Cons to using a personal loan for business
There are also cons of using a personal loan for business purposes:
- High interest rate: Personal loan interest rates range from 6.5 percent to 36 percent, but the average rate is 12.58 percent. By comparison, the average interest rate for business term loans range from 7.33 percent to 7.99 percent .
- Low borrowing limits: Depending on the lender, personal loan amounts are capped at $100,000, while business loan amounts can reach $5 million.
- No impact on business credit: Payment history for the personal loan has no impact on your business credit. That could be a good thing if you miss payments, but it’s a bad thing if you want to build your business credit.

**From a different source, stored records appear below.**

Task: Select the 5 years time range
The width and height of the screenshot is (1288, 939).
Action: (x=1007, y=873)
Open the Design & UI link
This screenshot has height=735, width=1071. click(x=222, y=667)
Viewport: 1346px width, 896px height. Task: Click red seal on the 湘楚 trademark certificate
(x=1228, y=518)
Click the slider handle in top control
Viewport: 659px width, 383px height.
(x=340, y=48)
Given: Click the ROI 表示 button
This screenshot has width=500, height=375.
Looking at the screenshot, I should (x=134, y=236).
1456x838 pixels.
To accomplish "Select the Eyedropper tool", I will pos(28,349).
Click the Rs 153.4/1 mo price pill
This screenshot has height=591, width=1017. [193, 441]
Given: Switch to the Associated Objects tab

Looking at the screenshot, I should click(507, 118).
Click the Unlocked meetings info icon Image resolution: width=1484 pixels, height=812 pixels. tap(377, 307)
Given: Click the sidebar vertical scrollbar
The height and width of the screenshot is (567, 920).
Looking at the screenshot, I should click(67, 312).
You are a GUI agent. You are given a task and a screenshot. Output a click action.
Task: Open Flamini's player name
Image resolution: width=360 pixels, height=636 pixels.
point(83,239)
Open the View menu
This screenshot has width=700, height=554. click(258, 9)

- Personal credit score is at risk: Late or missed payments can lower your personal credit and prevent you from getting approved for other types of personal credit, such as credit cards and auto loans.
How to get a personal loan for business
The application process for a personal loan may be less involved than a business loan since the loan requirements are fewer.
Here are the steps to securing a personal loan for business use:
- Confirm your credit score: Understand your credit score’s impact on loan approval, rates and terms. If you’re afraid your score is too low, raise it before applying or consider applying with a co-borrower.
- Prequalify: Prequalification allows you to discover potential rates and terms without affecting your credit. Compare and assess loan types, rates and terms across lenders to determine which one offers you the best loan terms
- Apply: After comparing lenders and loan offers, choose a lender and apply. Be prepared to submit the necessary documentation for identity and income verification.
- Finalize: Upon approval, read through the loan agreement carefully and sign loan documents to receive funds.
Alternatives to personal loans for businesses
If you’re not sure that a personal loan is right for you, consider what other funding options align with your business’s needs and goals. Alternatives to personal loans for businesses include:
Some of the best small business loans are alternative loans, available from an online lender instead of a traditional bank. These loans often fund within days and may have more accessible requirements than traditional bank loans
The bottom line
While securing a business loan to cover various financial obligations would be ideal, that isn’t an option for all businesses. A personal loan could be the answer to your funding troubles because they offer easier qualifications to get approved. However, personal loans may have lower loan amounts and higher interest rates than business loans. Be sure you explore the different types of business financing options before settling on a personal loan for business use.